Monday, 11 October 2010

IMF sees Kingdom on track to solid recovery


via CAAI

Monday, 11 October 2010 15:00 Nguon Sovan

Washington

INTERNATIONAL Monetary Fund senior officials praised Cambodia for its economic performance this year and said the country’s foreign direct investment was set to grow up to 20 percent.

The IMF’s senior economist and chief of mission to Cambodia, Olaf Unteroberdoerster, said on Saturday at the sidelines of the at the IMF-World Bank annual general meeting in Washington that foreign direct investments into Cambodia had “turned the corner” this year and on current trends would increase about 20 percent over 2009 – although it would take some time before it fully recovered.

“As the excess from a pre-crisis construction boom is being unwound, FDI is expected to remain below its 2008 peak level for a couple of years,” he said.

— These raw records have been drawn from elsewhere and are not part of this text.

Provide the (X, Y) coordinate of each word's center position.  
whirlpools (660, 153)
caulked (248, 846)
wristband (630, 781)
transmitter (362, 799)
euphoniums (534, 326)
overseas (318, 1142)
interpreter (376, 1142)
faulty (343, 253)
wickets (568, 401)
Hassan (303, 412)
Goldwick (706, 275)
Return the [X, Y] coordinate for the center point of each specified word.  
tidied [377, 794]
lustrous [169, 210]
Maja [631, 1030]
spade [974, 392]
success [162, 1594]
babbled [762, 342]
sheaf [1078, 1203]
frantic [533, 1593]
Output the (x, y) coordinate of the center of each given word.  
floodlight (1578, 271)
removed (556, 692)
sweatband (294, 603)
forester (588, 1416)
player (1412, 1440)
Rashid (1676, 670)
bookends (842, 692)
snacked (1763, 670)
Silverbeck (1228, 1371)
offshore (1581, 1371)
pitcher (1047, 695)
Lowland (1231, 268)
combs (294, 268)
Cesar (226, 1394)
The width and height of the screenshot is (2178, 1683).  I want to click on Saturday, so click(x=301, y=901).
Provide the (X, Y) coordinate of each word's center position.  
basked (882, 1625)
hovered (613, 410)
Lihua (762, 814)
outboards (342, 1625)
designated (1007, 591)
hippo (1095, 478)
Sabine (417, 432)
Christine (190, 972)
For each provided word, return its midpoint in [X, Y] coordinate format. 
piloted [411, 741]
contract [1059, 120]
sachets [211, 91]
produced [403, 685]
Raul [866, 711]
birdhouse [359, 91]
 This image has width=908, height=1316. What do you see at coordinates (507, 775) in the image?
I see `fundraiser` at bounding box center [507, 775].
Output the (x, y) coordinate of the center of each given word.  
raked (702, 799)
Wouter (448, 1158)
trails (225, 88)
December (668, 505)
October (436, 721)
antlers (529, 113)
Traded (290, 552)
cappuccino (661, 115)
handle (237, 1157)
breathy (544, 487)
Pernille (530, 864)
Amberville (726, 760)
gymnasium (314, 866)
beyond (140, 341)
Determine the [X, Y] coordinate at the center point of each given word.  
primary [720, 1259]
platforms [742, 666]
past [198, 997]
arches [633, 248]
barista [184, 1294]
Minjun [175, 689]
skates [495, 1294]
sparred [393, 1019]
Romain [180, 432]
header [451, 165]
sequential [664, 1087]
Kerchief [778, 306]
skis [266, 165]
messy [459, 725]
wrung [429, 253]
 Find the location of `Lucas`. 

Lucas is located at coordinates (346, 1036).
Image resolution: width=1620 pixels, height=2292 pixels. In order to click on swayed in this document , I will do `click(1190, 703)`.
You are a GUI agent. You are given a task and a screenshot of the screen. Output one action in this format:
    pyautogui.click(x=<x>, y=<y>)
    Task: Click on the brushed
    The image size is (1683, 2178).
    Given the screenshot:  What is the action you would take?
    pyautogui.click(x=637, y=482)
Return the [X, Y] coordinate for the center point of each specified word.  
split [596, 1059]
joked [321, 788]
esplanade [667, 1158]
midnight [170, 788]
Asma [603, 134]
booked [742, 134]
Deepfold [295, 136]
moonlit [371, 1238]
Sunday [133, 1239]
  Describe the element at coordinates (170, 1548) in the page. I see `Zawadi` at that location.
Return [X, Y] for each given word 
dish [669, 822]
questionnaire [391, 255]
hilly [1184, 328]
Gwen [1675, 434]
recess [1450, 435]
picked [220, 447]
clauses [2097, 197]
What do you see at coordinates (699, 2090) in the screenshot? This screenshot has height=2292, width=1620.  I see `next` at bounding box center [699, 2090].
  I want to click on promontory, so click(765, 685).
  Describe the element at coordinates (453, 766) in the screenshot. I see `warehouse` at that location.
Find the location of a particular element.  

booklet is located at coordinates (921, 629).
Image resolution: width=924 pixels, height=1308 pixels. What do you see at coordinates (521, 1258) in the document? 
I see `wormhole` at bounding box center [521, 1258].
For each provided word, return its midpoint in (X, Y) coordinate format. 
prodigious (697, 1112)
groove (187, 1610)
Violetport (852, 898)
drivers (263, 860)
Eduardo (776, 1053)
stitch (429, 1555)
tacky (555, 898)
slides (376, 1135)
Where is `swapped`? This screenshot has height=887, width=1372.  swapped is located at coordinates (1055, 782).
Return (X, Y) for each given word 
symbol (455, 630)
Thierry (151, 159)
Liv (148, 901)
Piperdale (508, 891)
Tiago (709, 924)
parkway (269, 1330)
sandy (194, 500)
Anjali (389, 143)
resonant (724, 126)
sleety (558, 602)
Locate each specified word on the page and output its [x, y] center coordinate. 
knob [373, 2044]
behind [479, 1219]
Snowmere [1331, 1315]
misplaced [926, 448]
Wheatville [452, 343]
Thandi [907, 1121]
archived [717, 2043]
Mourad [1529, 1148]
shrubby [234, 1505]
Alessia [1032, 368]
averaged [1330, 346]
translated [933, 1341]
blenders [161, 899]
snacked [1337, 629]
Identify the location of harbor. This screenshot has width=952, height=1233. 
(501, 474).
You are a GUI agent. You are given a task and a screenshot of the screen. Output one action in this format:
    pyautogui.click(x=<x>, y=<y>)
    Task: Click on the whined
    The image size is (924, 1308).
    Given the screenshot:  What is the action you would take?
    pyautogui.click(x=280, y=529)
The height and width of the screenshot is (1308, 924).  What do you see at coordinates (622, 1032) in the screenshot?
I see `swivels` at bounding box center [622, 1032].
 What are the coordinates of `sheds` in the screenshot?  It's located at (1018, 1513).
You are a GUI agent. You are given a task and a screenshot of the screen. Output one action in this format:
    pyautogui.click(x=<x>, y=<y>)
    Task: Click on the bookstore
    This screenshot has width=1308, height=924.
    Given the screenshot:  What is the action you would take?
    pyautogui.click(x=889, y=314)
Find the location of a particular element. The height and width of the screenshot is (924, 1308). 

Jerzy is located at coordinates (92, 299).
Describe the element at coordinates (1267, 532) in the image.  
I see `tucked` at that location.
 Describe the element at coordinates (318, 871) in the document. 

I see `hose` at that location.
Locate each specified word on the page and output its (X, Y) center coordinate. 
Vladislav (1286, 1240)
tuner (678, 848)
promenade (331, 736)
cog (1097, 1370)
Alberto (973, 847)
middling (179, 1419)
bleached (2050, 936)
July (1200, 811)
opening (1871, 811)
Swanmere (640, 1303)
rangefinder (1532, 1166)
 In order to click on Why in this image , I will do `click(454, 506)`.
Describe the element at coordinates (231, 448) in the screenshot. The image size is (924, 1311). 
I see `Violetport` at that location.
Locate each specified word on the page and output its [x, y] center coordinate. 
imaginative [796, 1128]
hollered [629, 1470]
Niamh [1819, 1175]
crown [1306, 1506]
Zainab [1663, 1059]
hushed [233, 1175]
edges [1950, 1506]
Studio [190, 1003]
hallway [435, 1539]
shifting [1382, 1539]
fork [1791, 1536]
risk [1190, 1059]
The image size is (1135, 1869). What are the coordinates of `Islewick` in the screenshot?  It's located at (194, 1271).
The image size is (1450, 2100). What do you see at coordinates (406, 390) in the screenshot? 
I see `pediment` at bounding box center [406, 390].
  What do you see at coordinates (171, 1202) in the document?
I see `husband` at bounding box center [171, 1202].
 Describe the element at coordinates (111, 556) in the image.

Cambodia’s FDI was $515 million in 2009 and was $795 million in 2008.

In the updated World Economic Outlook just released in Washington, the IMF maintained its forecast for Cambodia’s GDP growth at 4.8 percent for 2010 and 6.8 percent for 2011 – the same rates it predicted in April.

Although Cambodia’s GDP growth is significantly positive, the report showed it is still lower than its immediate neighbours, Laos, Vietnam and Thailand, which are growing at 7.7 percent, 6.5 percent and 7.5 percent respectively this year.

“Cambodia’s economy is certainly recovering well from the contraction [minus 2 percent] we saw last year,” said Anoop Singh, director of the IMF’s Asia and Pacific Department. He was speaking on Saturday in the press briefing on the economic outlook for the Asia and Pacific region.

He said the IMF had been carrying out a financial-sector assessment programme for Cambodia and believed it was an important time for Cambodia in its efforts towards development of a crisis-management framework and improved supervision and regulations. He also said the government was proactively looking at the policies that would improve the business environment.

Anoop Singh said that when comparing Cambodia to other low-income countries in Asia, it remained the case that two important steps were needed. “To raise the tax ratio, I should mention that Cambodia’s tax-to-revenue ratio to GDP lags many comparator countries in the region by at least five to seven percentage points,” he said.

“Most importantly, as in other countries, [Cambodia needs] to raise infrastructure investment including in agriculture, but also, I think the main point is to broaden and improve the business environment, attract capital into Cambodia, and broaden the sources of growth.”